A traffic engineer is counting the number of vehicles by type that turn into a residential area. The table below shows the results of the counts during a​ four-hour period. What is the probability that the next vehicle passing is an​ SUV?

To find the probability that the next vehicle passing is an SUV, we first need to calculate the total number of vehicles observed and then determine the proportion of SUVs among them.

From the table, we can see the counts for each type of vehicle:

- Car: 271
- SUV: 411
- Van: 77
- Small truck: 269
- Large truck: 212
- Dump truck: 21
- Other: 68

Now we can calculate the total number of vehicles:

\[
\text{Total vehicles} = 271 + 411 + 77 + 269 + 212 + 21 + 68
\]

Calculating this step by step:

1. \(271 + 411 = 682\)
2. \(682 + 77 = 759\)
3. \(759 + 269 = 1028\)
4. \(1028 + 212 = 1240\)
5. \(1240 + 21 = 1261\)
6. \(1261 + 68 = 1329\)

So, the total number of vehicles is 1329.
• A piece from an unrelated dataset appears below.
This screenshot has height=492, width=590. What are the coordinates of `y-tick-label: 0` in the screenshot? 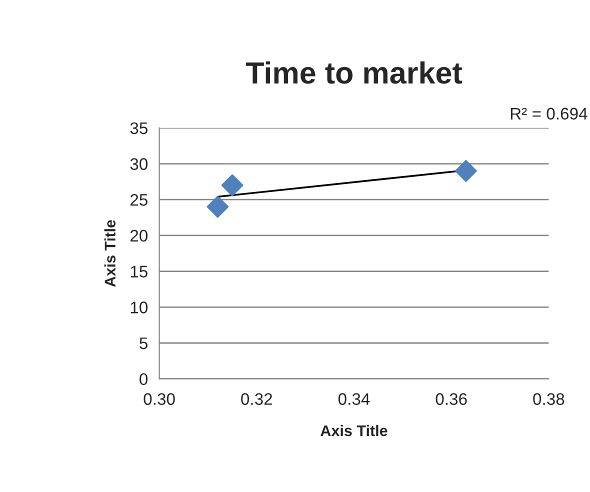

Next, we find the number of SUVs, which is 411.

Now we can calculate the probability \(P\) that the next vehicle passing is an SUV:

\[
P(\text{SUV}) = \frac{\text{Number of SUVs}}{\text{Total number of vehicles}} = \frac{411}{1329}
\]

To express this as a decimal, we can perform the division:

\[
P(\text{SUV}) \approx 0.309 (rounded to three decimal places)
\]

Thus, the probability that the next vehicle passing is an SUV is approximately \(0.309\), or \(30.9\%\).